- ACTIVITY:
Retype the entries exactly, but skip the pictures.

- EXERCISE INPUTS:
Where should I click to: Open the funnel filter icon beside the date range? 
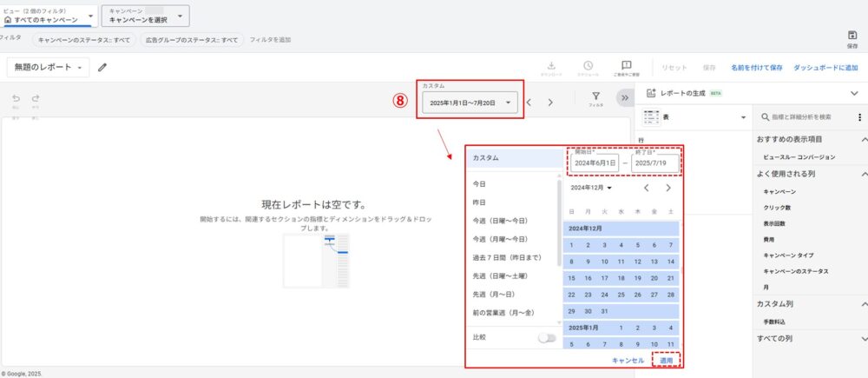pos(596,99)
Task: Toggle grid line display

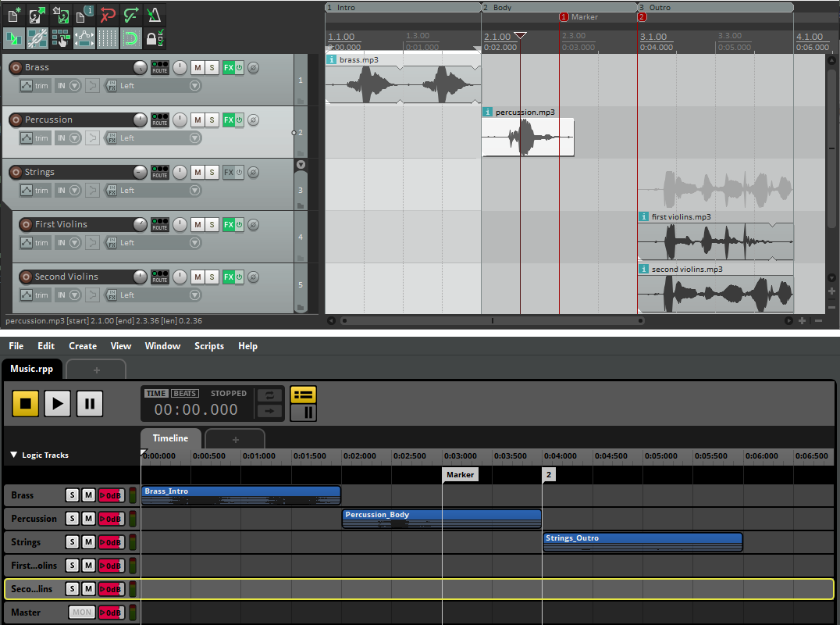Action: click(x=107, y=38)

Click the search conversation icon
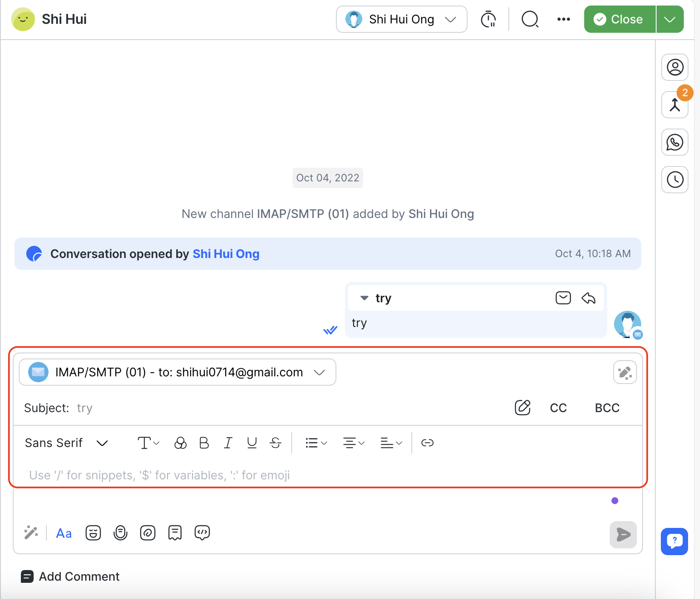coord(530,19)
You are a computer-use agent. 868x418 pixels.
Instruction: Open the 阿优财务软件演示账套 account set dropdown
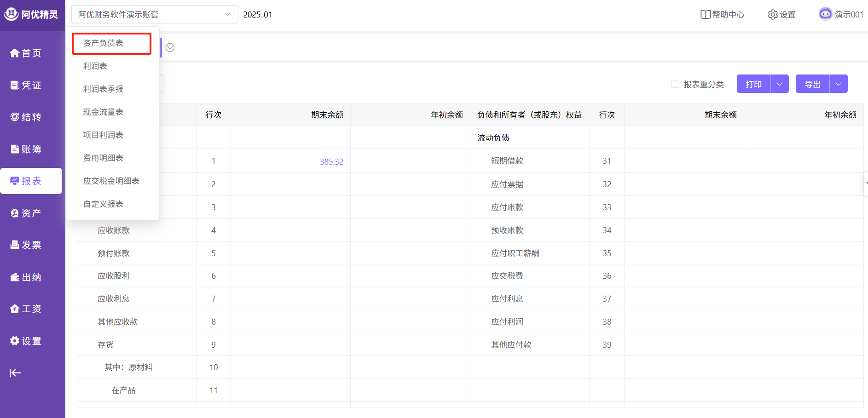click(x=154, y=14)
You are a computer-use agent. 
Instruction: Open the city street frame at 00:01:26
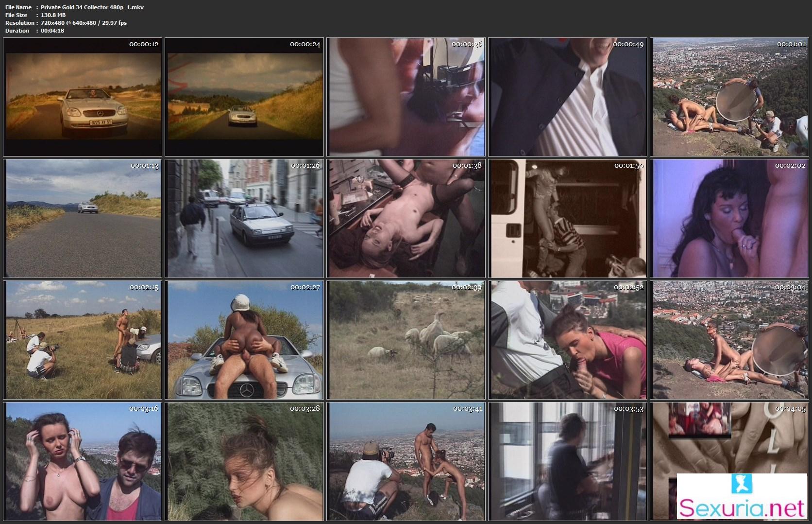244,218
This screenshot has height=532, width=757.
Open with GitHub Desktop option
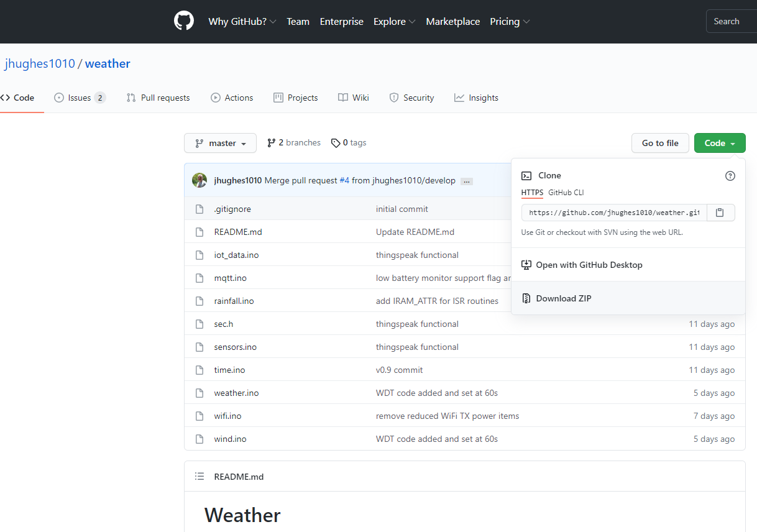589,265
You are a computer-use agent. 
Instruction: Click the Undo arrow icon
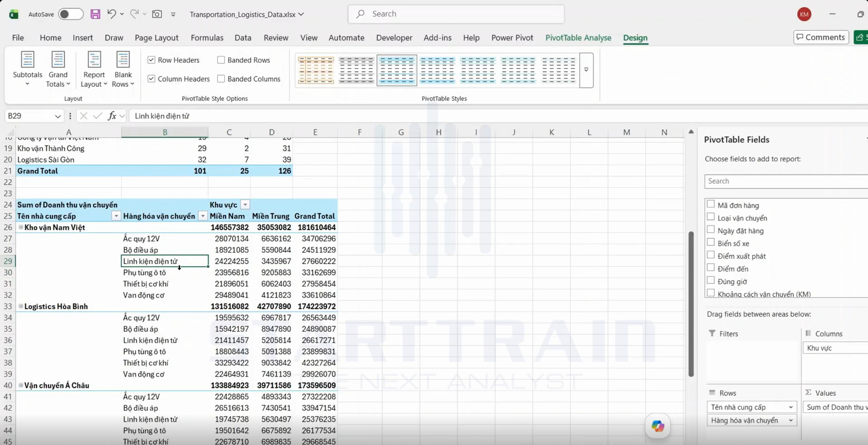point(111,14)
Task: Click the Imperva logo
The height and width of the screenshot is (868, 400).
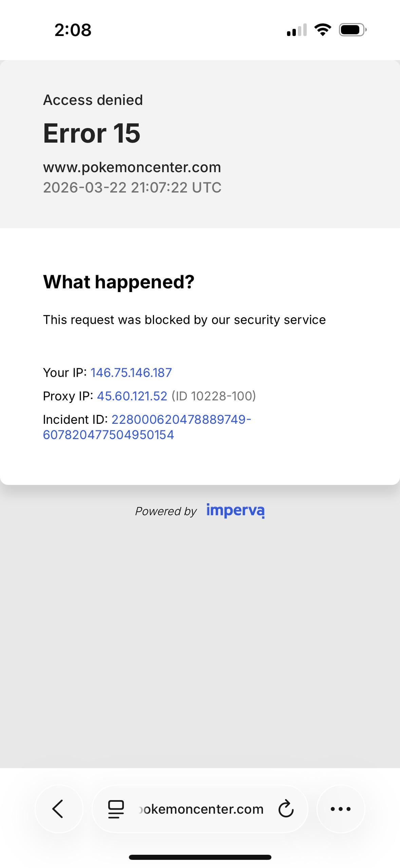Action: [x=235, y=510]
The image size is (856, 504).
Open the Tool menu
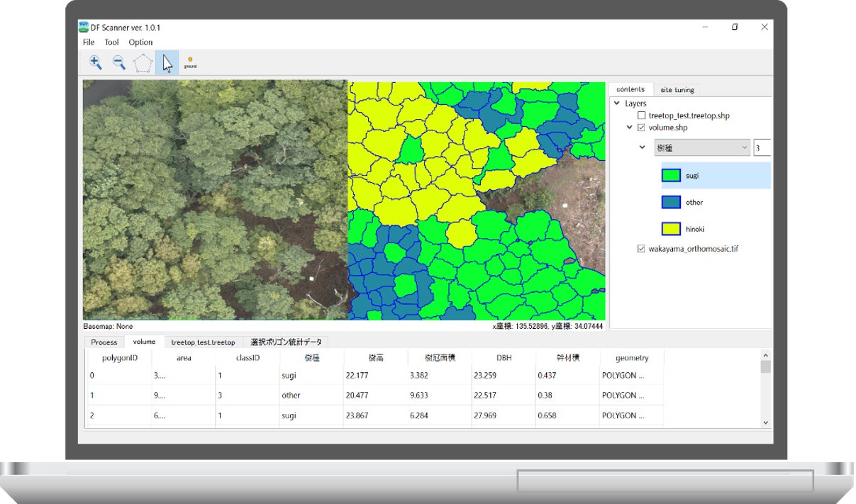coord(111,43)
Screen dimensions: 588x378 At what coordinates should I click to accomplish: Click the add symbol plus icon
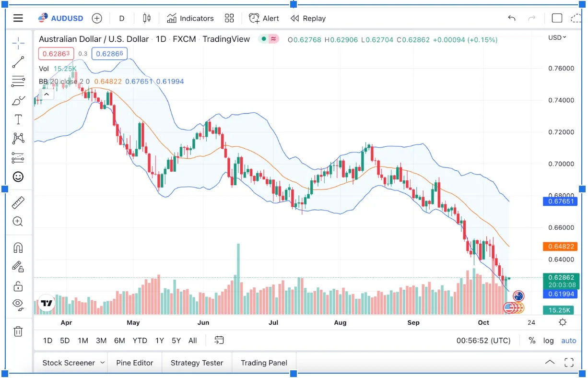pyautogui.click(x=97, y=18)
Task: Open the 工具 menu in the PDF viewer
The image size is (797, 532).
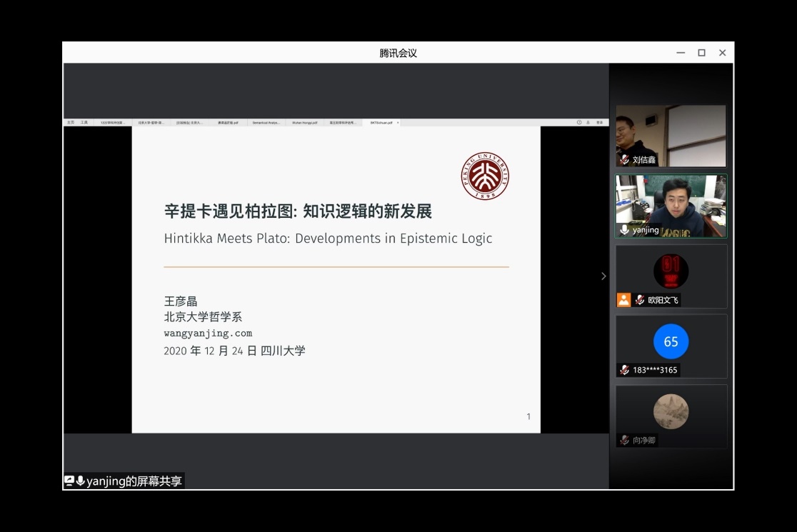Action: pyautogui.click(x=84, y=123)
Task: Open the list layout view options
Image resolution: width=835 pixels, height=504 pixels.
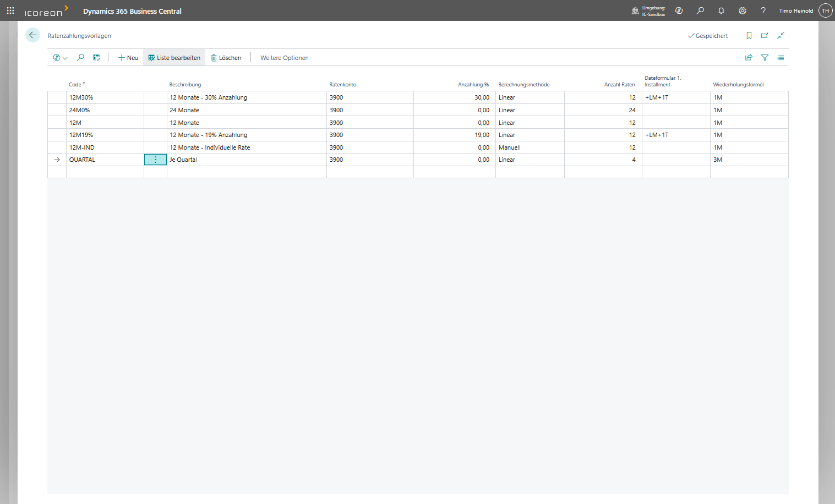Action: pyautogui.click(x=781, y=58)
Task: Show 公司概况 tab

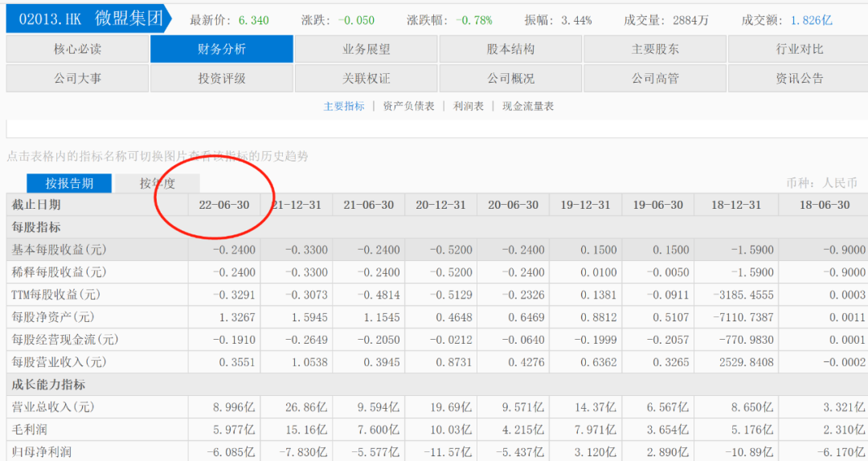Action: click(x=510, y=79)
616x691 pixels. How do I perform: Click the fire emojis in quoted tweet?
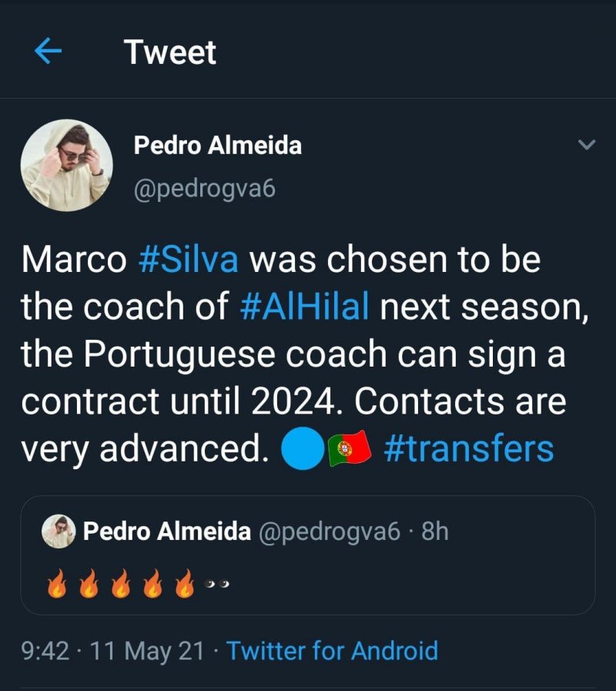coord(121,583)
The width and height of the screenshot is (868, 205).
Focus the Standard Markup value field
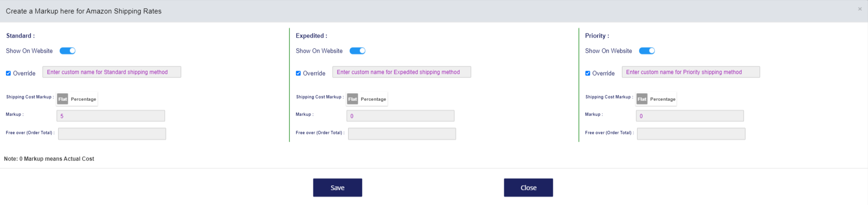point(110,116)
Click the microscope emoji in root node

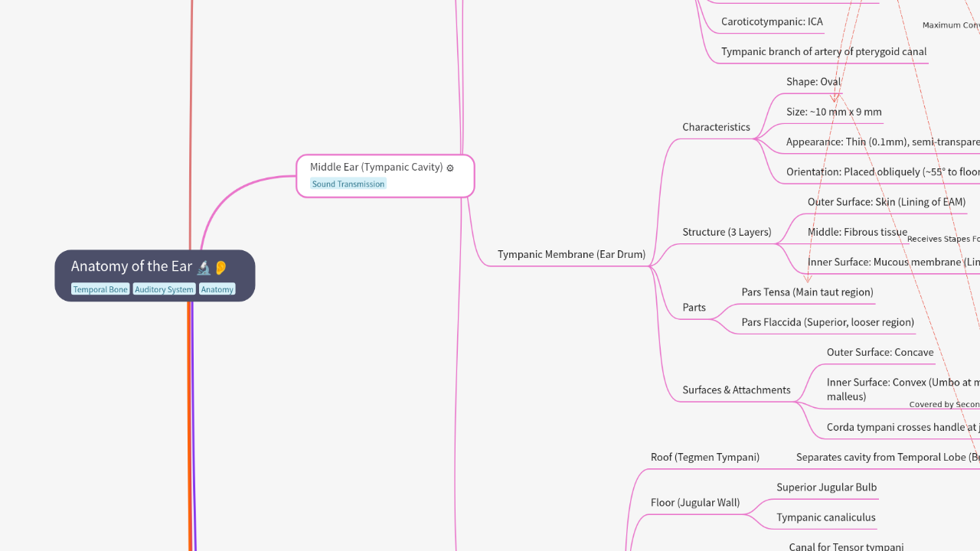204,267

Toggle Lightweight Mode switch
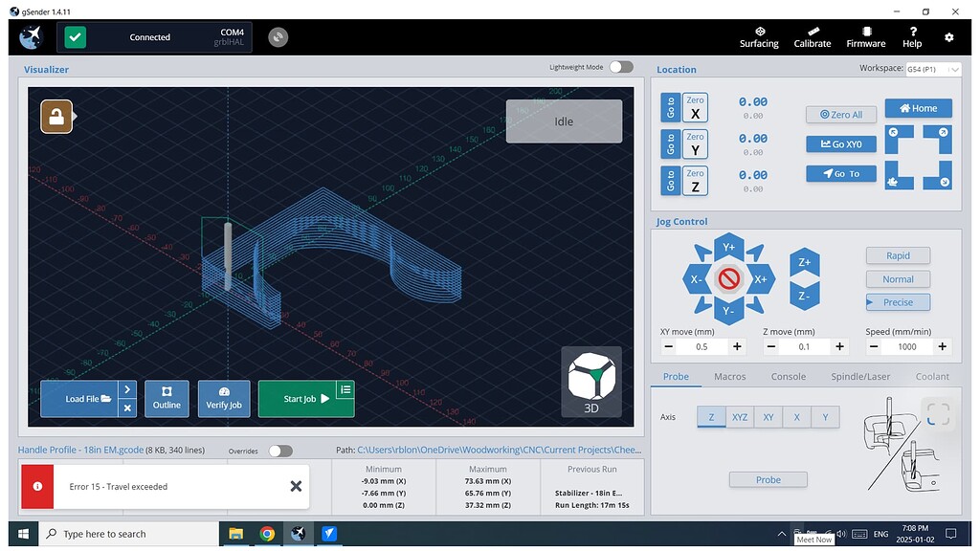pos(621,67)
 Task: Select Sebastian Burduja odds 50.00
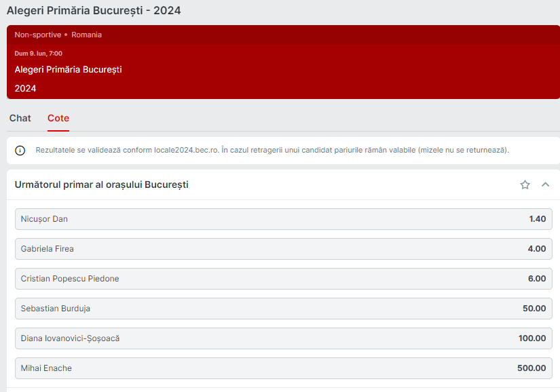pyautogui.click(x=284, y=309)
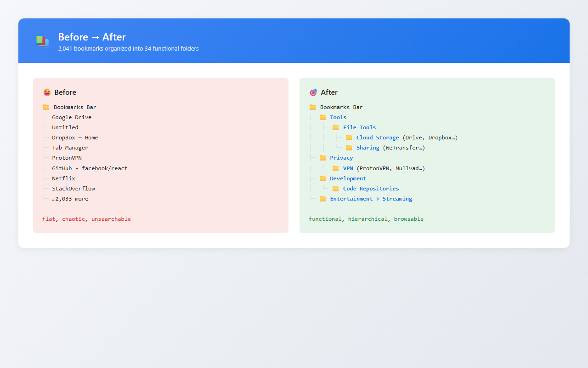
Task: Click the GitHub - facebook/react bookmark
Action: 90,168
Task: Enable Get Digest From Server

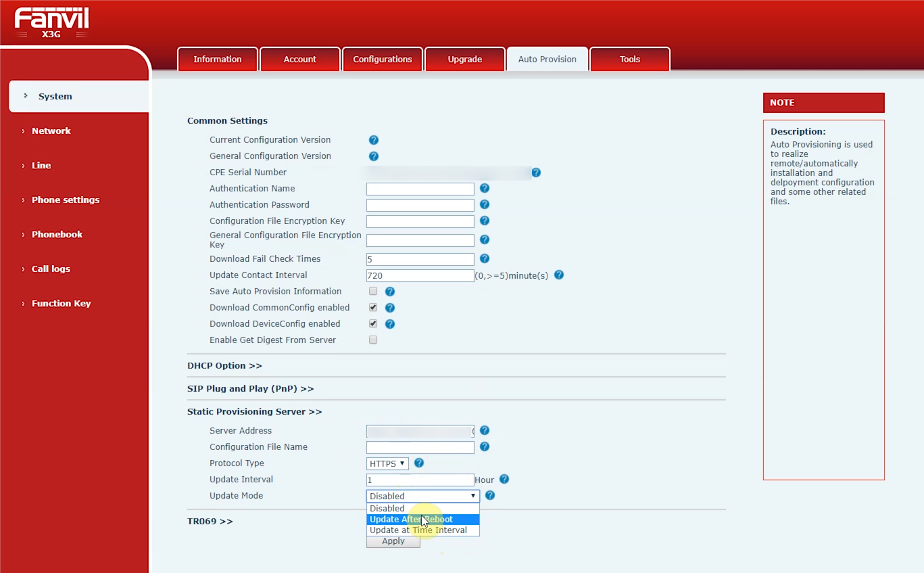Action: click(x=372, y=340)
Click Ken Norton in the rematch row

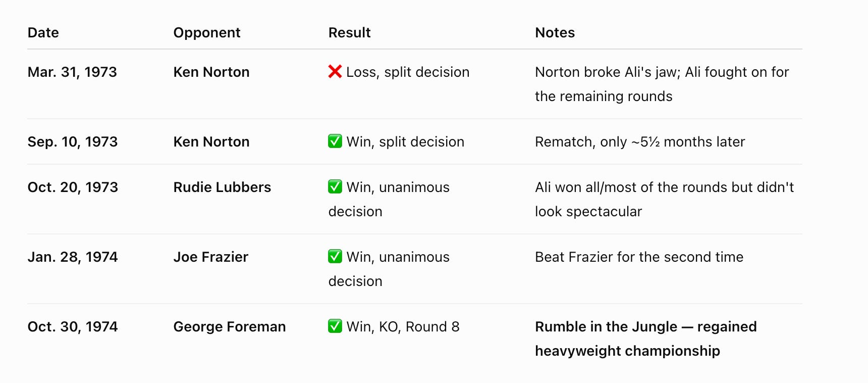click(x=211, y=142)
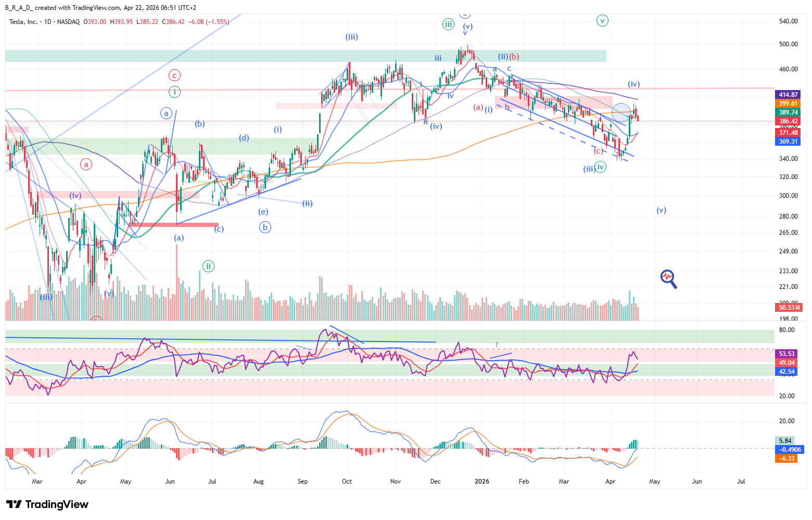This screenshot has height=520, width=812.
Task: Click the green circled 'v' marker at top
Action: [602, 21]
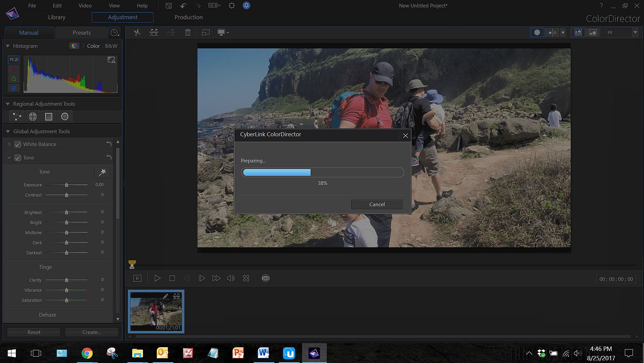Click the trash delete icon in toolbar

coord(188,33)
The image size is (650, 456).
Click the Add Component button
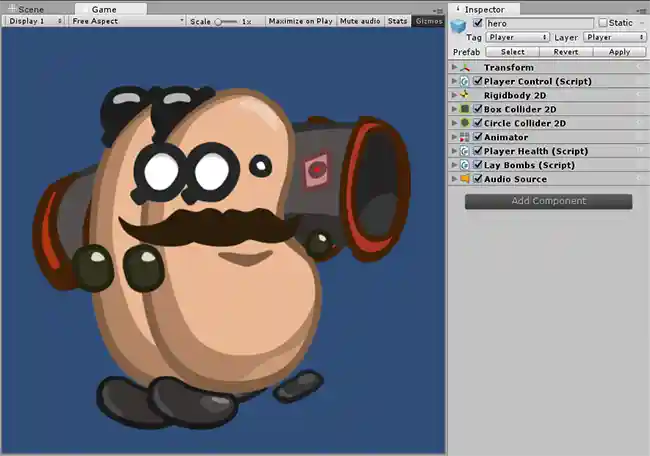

- RESPONSE AREA:
Where should I click to: Open the funnel filter icon beside the date range? 
pos(596,99)
Task: Toggle grid line display

Action: click(x=107, y=38)

Click the search conversation icon
coord(530,19)
You are a computer-use agent. 868x418 pixels.
Instruction: Open the 阿优财务软件演示账套 account set dropdown
click(x=154, y=14)
You are a computer-use agent. 
Instruction: Open the city street frame at 00:01:26
244,218
This screenshot has height=532, width=757.
Open with GitHub Desktop option
589,265
You are a computer-use agent. 
Instruction: Click the Undo arrow icon
point(111,14)
Task: Click the Imperva logo
The height and width of the screenshot is (868, 400).
Action: [x=235, y=510]
The image size is (856, 504).
Open the Tool menu
coord(111,43)
Screen dimensions: 588x378 At what coordinates should I click to accomplish: Click the add symbol plus icon
pyautogui.click(x=97, y=18)
Task: Open the 工具 menu in the PDF viewer
The image size is (797, 532).
Action: pyautogui.click(x=84, y=123)
Task: Open the list layout view options
Image resolution: width=835 pixels, height=504 pixels.
Action: pyautogui.click(x=781, y=58)
Task: Show 公司概况 tab

Action: click(x=510, y=79)
616x691 pixels. How do I perform: Click the fire emojis in quoted tweet?
coord(121,583)
The width and height of the screenshot is (868, 205).
Focus the Standard Markup value field
point(110,116)
Click the microscope emoji in root node

204,267

Toggle Lightweight Mode switch
pos(621,67)
 Task: Select Sebastian Burduja odds 50.00
pyautogui.click(x=284, y=309)
Task: Click the GitHub - facebook/react bookmark
Action: 90,168
Task: Enable Get Digest From Server

Action: click(x=372, y=340)
Click Ken Norton in the rematch row

click(x=211, y=142)
This screenshot has height=520, width=812.
Task: Click the green circled 'v' marker at top
Action: [602, 21]
Click the trash delete icon in toolbar

coord(188,33)
The image size is (650, 456).
Click the Add Component button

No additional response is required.